Are you serious? 'Cause I’ve seen all those other movies & liked them. Not like as in Academy Award, but liked 'em for what they were.
I, Robot is worse?? Now that just sucks. I’ll see it on video though. Punisher I’d recommend you not see at all, even on video. Even if Netflix gives you a free coupon. Even if Netflix offers to come to your house and massage your shoulders & rub your feet while watching it.
Dunno how I forgot this, perhaps I blocked the horror out of my memory, but Dickie Roberts: Former Child Star was played during my Greyhound bus ride from Hartford to New York in June. My god, what a loathsome heap of shit that was. Nobody on the entire bus laughed even once. Not even a snicker. The lady sitting next to me changed her kid’s diaper practically in my lap, and you know what? I didn’t care, 'cause nothing could have stunk up the trip worse than that movie. Hey David Spade, face it: Chris Farley’s dead, and you’re not remotely funny without him. Quit making movies like this.

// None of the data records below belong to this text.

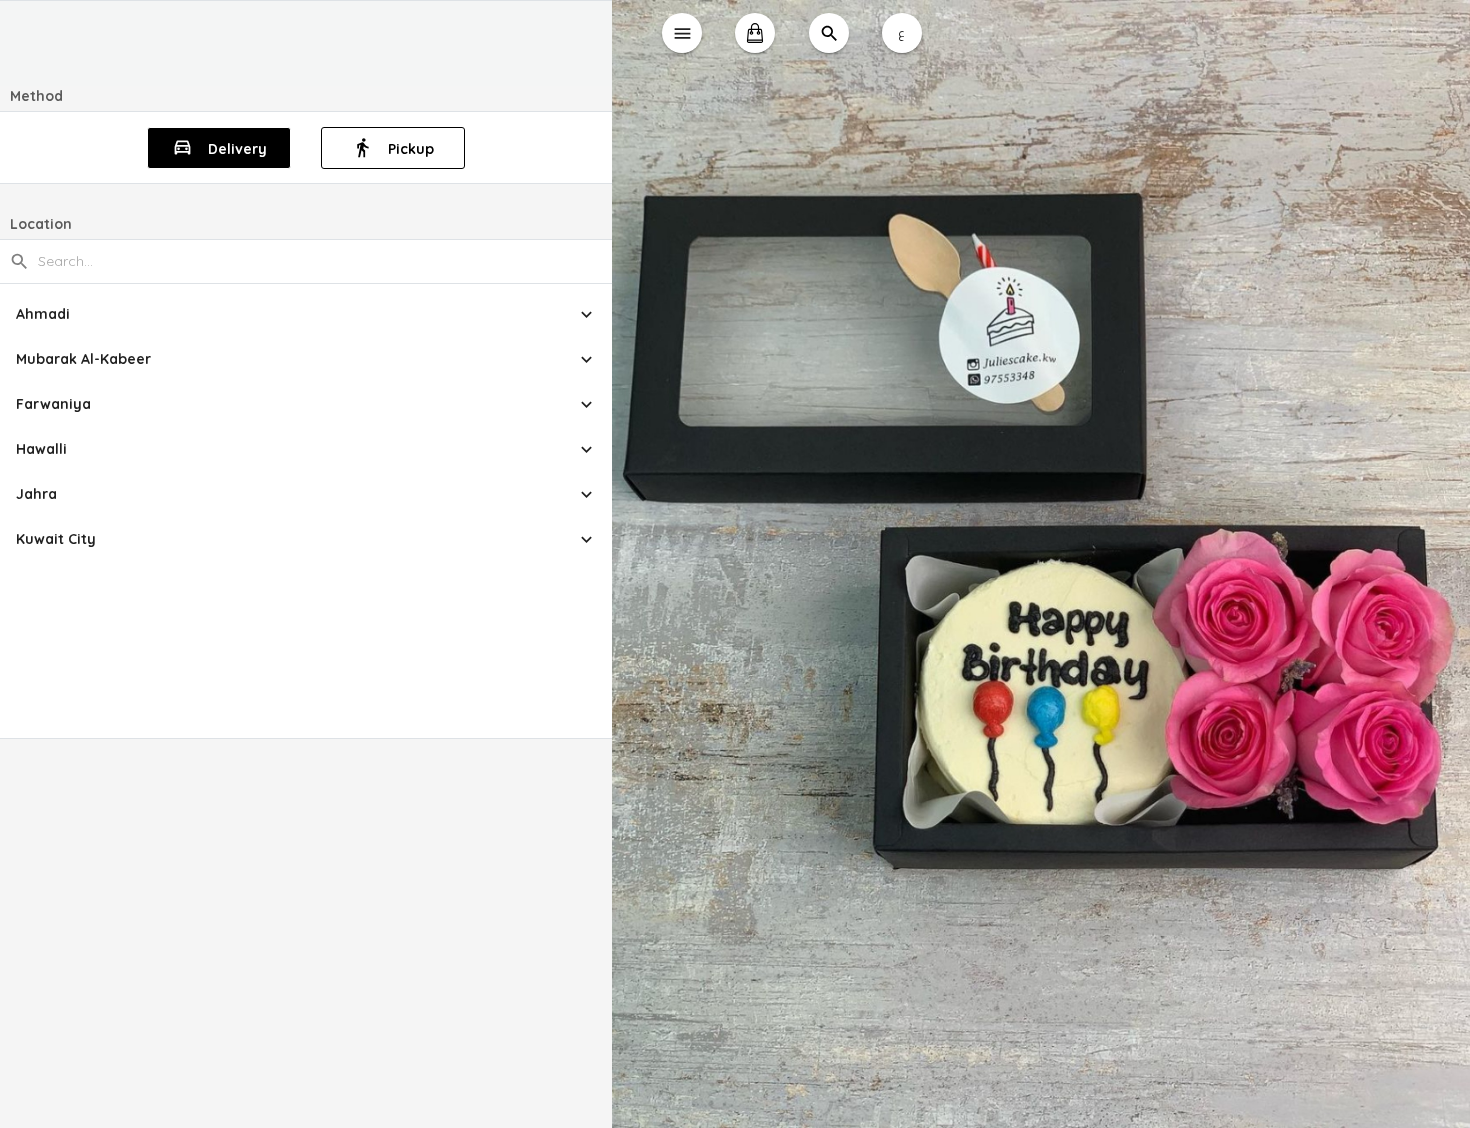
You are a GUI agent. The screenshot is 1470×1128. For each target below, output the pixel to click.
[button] (306, 314)
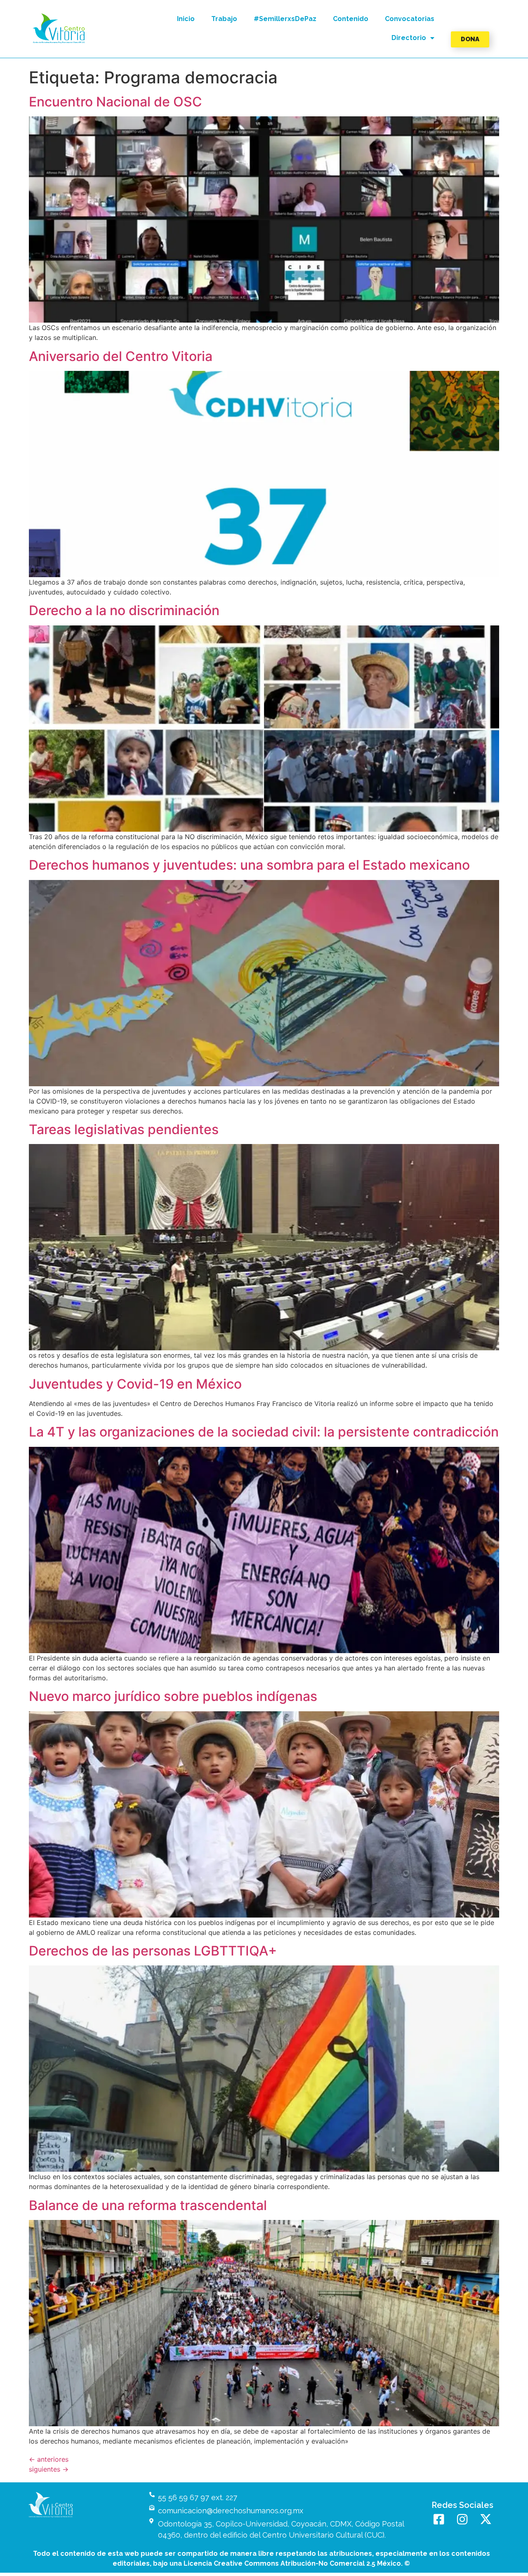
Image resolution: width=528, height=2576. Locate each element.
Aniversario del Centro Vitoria (120, 356)
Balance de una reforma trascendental (148, 2205)
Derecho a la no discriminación (124, 610)
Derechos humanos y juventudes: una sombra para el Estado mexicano (249, 865)
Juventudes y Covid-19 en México (135, 1384)
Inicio (186, 19)
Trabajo (224, 19)
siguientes (48, 2469)
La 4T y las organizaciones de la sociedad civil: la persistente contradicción (264, 1432)
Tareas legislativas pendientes (124, 1129)
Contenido (350, 19)
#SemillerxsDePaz (285, 19)
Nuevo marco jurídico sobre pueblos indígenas (173, 1696)
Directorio (408, 38)
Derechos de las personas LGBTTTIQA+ (153, 1951)
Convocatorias (409, 19)
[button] (59, 28)
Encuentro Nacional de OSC (115, 102)
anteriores (48, 2459)
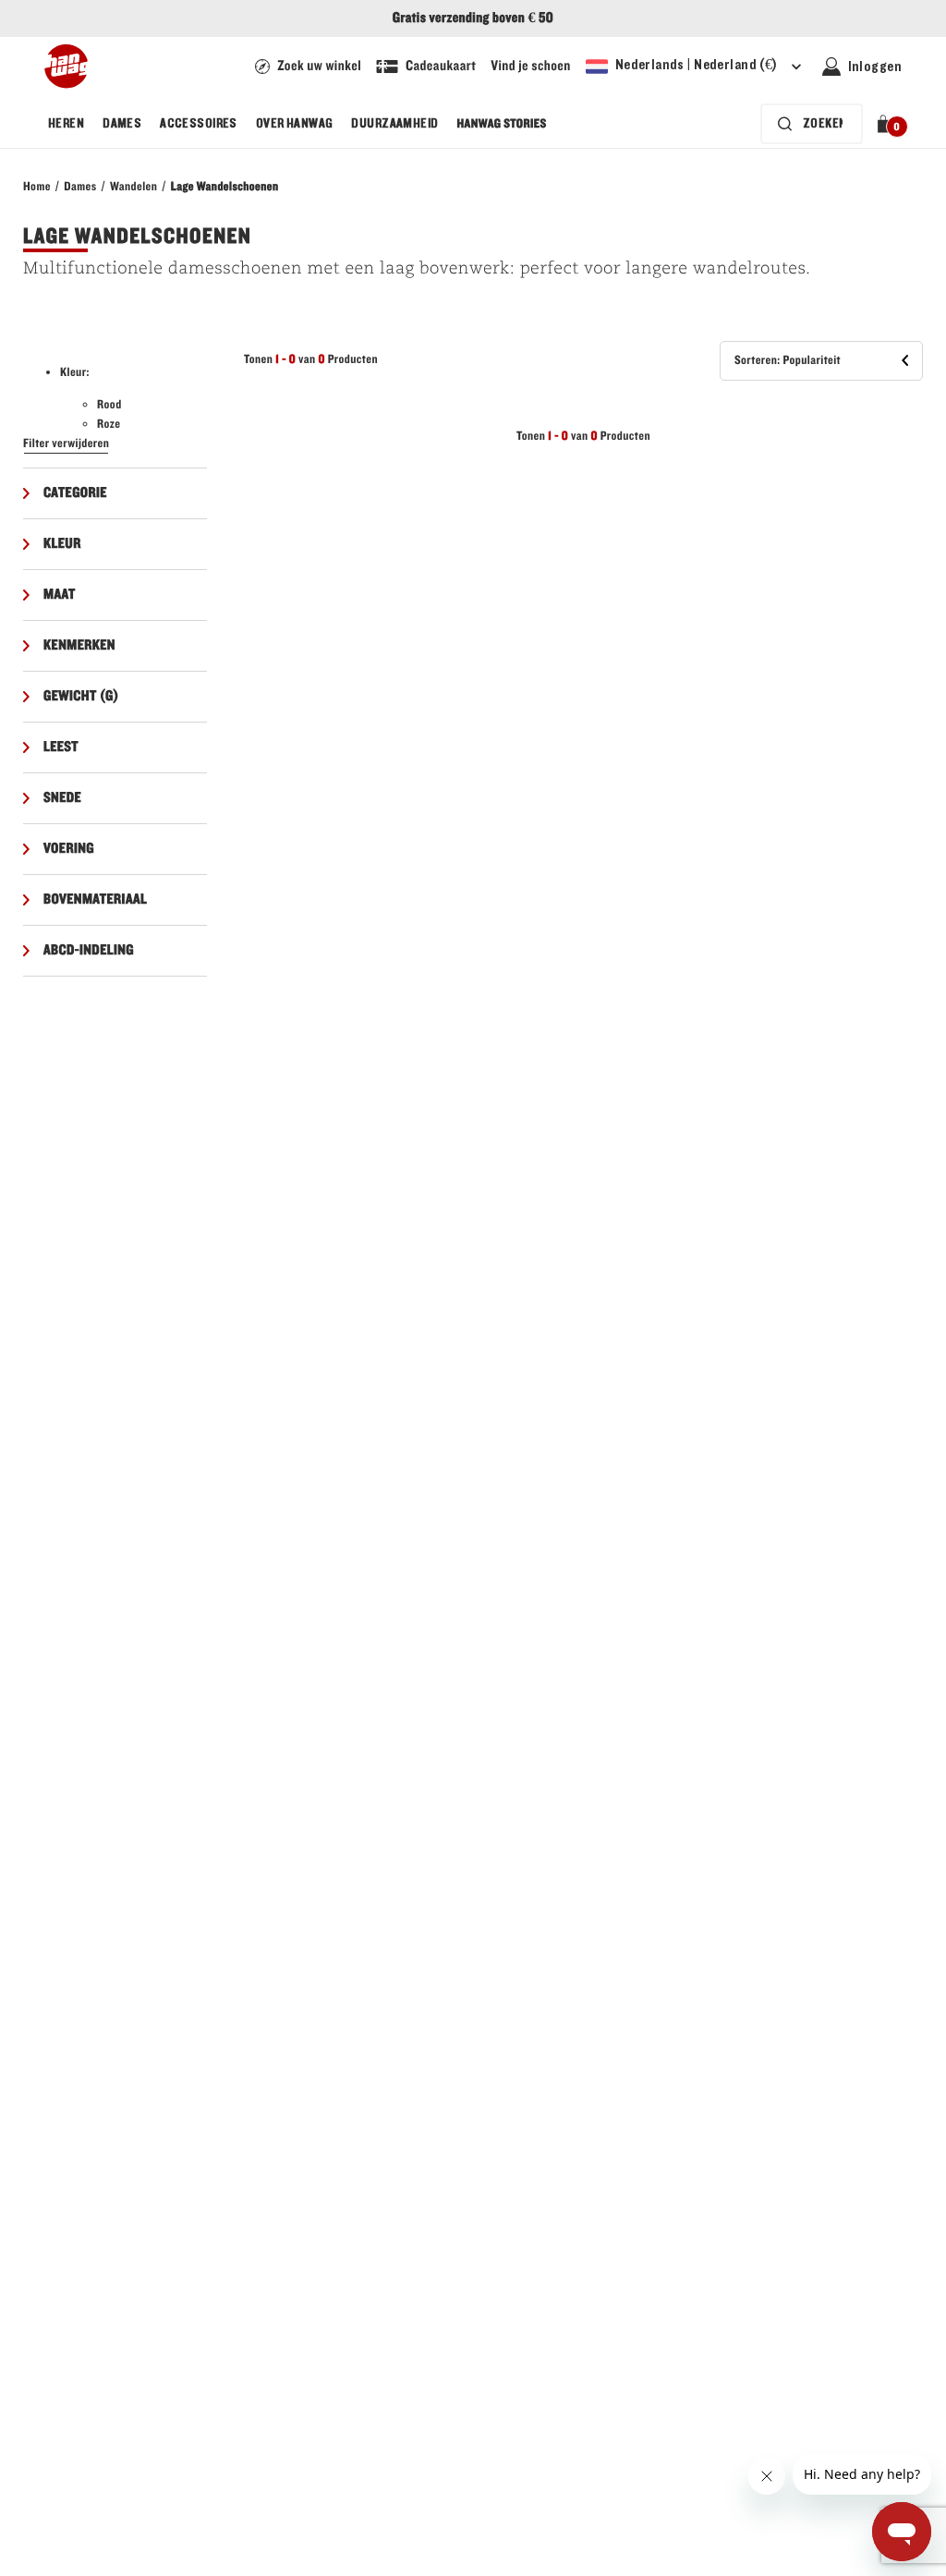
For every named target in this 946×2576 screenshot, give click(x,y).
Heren (66, 123)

Dude, you blaspheme. I think we need to workshop that idea in a mutually convenient carpark. That is one of my favourite movies of all time.
I would so love to use this in one of my gazillion status meetings.
Gotta be The Rundown
yawn…
I’m getting bored just mentioning it
Then just wait until you meet the gardener!
No offense, but you’re all a bunch of pikers.
I sat through Yu-Gi-Oh: The Movie.
What we parents won’t do for our children…
Luckily my son has avoided Yu-GI-Oh. He sees it as a threat to his beloved pokemon. Of course, I have had to sit through EVERY pokemon movie, but none this year so it doesn’t count.
That’s the one! Steaming pile of …
If this is the best you guys can come up with, then I have to assume that I’m the only doper stupid enough to have sat through The League of Extraordinary Gentlemen. There are just not enough Os in stoooopid to describe this movie. I can deal with suspension of disbelief. What I cannot abide is layer upon layer of implausibility.
Such as the 100 foot tall, 500 foot long submarine navigating – get this – the canals of Venice.
Or the villain’s brand new evil fortress, built in a week, complete with cobwebs and long forgotten secret chambers.
But my favorite bit was when Sean Connery was going to shoot a faraway foe, and paused to put on his glasses – then looked over the rims when he aimed.